Last year showed emphatically that inflation is bad for bonds: 2022 hit a new low for the entire yearbook survey from 1900. As the academics make the case, the equity-like returns from bonds from 1980 couldn’t continue indefinitely and the bubble was popped spectacularly. “Those 40 years [until the end of 2021] were a golden age for bonds, just as the 1980s and 1990s were a golden age for equities,” the authors wrote. “[But] golden ages, by definition, are exceptions.” 

 

Are commodities the saviour for portfolios?

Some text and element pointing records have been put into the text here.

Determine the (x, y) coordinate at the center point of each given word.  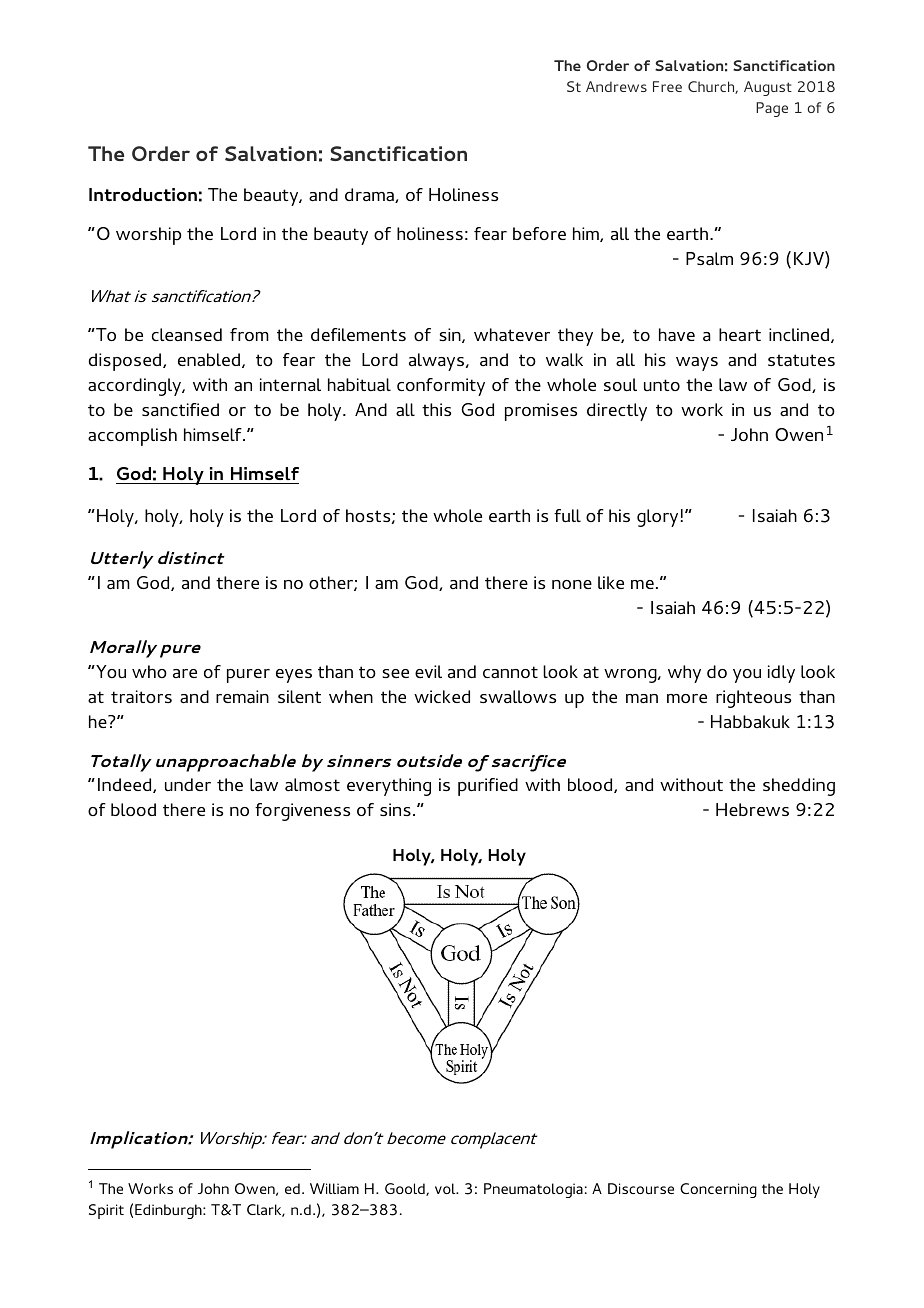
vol (446, 1188)
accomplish (132, 437)
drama (370, 195)
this (436, 409)
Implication (140, 1140)
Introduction (143, 194)
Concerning (718, 1190)
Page (772, 109)
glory (659, 518)
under (188, 784)
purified (488, 787)
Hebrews (752, 809)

Investors fearing another savage year of positive correlation between equities and bonds may look to other asset classes, but there is no free lunch. The yearbook’s focus segment for 2023 is on commodities, which can provide respite from stocks and bonds but remain highly volatile and shouldn’t comprise more than 10 per cent of a portfolio (arguably closer to 5 per cent is more sensible). The research shows commodities have suffered some nasty drawdowns in value and are vulnerable to recessions.

The overall correlation with shares is weak but still positive, and an undiversified exposure would leave investors vulnerable to combined selling in shares and GDP-sensitive commodities, such as copper. Those caveats made, commodities are demonstrably a hedge for bonds and against inflation.

Commodity futures exchange traded funds (ETFs) are the practical way for private investors to get exposure, but it's important to be discriminating. The academics find that the volume weighting of futures indices can lead to cyclical overexposure to individual commodities: it is far better to find an equal-weighted index that spreads risk across a variety of energy, minerals, metals and resources.

Gold has been a poor long-term investment, with $1-worth of gold in 1900 worth $2.50 at the end of 2022, according to the report, compared with $1 in shares going to over $2,000, but it said the precious metal had provided a “potentially valuable hedge against inflation” since the early 1970s when it was de-pegged from the US dollar. 

Large and lengthy drawdowns of commodities can never be ruled out and, given the confluence of shocking events – including war and the pandemic – that have befallen the world in the past few years, next phases and other grim scenarios cannot be ruled out (deflationary sell-off, anyone?). That all said, as the study that encompasses the horrors of the early 20th century can attest to, there is always room for optimism. Investing overwhelmingly pays off: it’s just that the good luck of the baby boomers should be viewed as exceptional rather than the rule.